Jessie has the wild-eyed heeler sisters mesmerized with a trick she’s just learned in the guide dog program at school. If even one iota of a notion of chasing a horse starts percolating in the tenacious brains of the cattle dogs, she wields a single vowel which brings them into complete submission—
A.
Aye-Aye-Aye, Lila. Come back. Aye. At which point the too-smart-for-her-own-good blue heeler, who is more often than not, I hate to admit, too smart for me, snaps to like a four-legged soldier, eager to please the eleven-year-old girl with the magic vocabulary.
Yes, my daughter croons in approval. No Good Dog here. It's not what you say, Jessie explains. The guide dog folks taught her that, and I wonder at their knowledge.
Lila grins and wriggles at my daughter's feet.
Cole and I stare at each other in disbelief, certain we are witnessing a miracle--this taming of the blue hound. We both practice, saying it softly to ourselves. Aye. Aye. Aye. Fat Red Dawg, who is a much more malleable sort than her sister, looks at us suspiciously, as if we are casting evil spells.
I boost Cole onto Cap's back for the first mile. She doesn't seem to mind the large stick he's carrying. It's all wrapped up with baling twine. It's a bow, he tells me. The stick shoved through the belt loop on his jeans is an arrow. She's a heater, he exclaims, legs draped softly around the horse's sides, laying a cold cheek against her neck as she marches forward.
Snowflakes melt in Caprichosa's mane. Jessie says they are the shape of stars. And on closer inspection, indeed they are. We stand in the road, marveling. The heelers swirl.
Cap carries Jessie the second mile with Cole traipsing along behind us, keeping a close watch for any bad guys he can shoot with his bow and arrow. I am walking fast now, enjoying the length of my stride, the air in my lungs. From somewhere I hear Jessie say, Mom, but I trudge forward, thinking of snowflakes shaped like stars. She says again, more insistently, Mom!

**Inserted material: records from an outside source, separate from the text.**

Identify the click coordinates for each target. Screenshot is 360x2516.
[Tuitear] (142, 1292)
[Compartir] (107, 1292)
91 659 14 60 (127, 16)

I stop and look back around.
Caprichosa's nose is tucked to her chest, her speckled neck arched like a swan's, and she's dancing in place with my daughter clutching her mane, looking alarmed. The white mare is making deep huffa huffa huffa sounds way down in her chest. It is a growl. An exclamation. She's got that gleam in her eye. The one that means she's up to no good, this ornery and also gentle horse. But mostly ornery right now.
Quit! I tell her, laughing, although Jessie's not amused. And the big horse quits immediately, but gives me that look like I've spoiled her fun.
No Ayes here, I think with more than a little satisfaction at stopping a thousand pound creature in her tracks. Obviously, I am much better with horses than heelers.
Big spoilsport, Caprichosa snorts.
We head back for the barn, swept up in a curtain of stars.